<<<<

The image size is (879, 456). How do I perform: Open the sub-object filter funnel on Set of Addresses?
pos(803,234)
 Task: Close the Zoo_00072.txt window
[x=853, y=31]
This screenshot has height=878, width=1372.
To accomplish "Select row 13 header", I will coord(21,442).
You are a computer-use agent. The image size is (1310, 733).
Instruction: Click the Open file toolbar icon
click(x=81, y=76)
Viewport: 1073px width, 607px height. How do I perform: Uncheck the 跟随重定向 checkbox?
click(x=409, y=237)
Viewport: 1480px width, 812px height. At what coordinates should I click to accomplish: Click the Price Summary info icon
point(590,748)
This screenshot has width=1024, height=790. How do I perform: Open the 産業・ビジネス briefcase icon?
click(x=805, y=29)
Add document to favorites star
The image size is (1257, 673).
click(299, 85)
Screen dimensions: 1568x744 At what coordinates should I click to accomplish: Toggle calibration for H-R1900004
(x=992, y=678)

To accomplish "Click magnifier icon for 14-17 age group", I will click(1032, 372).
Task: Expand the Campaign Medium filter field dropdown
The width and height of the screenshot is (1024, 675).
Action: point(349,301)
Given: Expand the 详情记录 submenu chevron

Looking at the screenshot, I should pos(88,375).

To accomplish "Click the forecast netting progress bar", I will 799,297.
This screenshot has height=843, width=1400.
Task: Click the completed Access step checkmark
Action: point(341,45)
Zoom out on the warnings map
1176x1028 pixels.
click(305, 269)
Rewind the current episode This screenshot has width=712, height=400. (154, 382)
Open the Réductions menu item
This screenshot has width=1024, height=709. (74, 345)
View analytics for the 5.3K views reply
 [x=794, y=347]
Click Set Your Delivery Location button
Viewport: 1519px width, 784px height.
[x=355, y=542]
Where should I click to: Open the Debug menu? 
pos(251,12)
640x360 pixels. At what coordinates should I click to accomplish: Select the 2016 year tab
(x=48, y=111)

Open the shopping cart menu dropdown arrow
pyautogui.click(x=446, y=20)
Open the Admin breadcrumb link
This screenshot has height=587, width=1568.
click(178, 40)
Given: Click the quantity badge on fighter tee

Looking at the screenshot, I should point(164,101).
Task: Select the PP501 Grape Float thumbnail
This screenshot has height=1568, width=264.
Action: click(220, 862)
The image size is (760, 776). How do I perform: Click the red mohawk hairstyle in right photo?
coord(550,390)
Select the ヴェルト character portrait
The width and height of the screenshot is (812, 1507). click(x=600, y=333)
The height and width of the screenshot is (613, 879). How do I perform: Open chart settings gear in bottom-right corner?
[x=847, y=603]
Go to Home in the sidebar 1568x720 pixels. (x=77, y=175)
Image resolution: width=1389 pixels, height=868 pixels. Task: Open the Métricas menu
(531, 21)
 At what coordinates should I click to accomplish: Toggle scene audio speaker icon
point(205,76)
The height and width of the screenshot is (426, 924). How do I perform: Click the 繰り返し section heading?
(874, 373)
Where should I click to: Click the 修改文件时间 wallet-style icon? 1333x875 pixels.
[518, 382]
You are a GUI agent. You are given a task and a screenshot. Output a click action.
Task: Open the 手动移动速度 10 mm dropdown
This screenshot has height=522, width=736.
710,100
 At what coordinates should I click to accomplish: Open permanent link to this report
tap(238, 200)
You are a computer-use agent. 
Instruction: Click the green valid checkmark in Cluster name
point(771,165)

>>>>

INSTRUCTIONS FOR THE TASK
From the entries above, select each line containing the string "computer".

ANSWER SECTION
You are a computer-use agent. The image size is (1310, 733).
You are a computer-use agent. 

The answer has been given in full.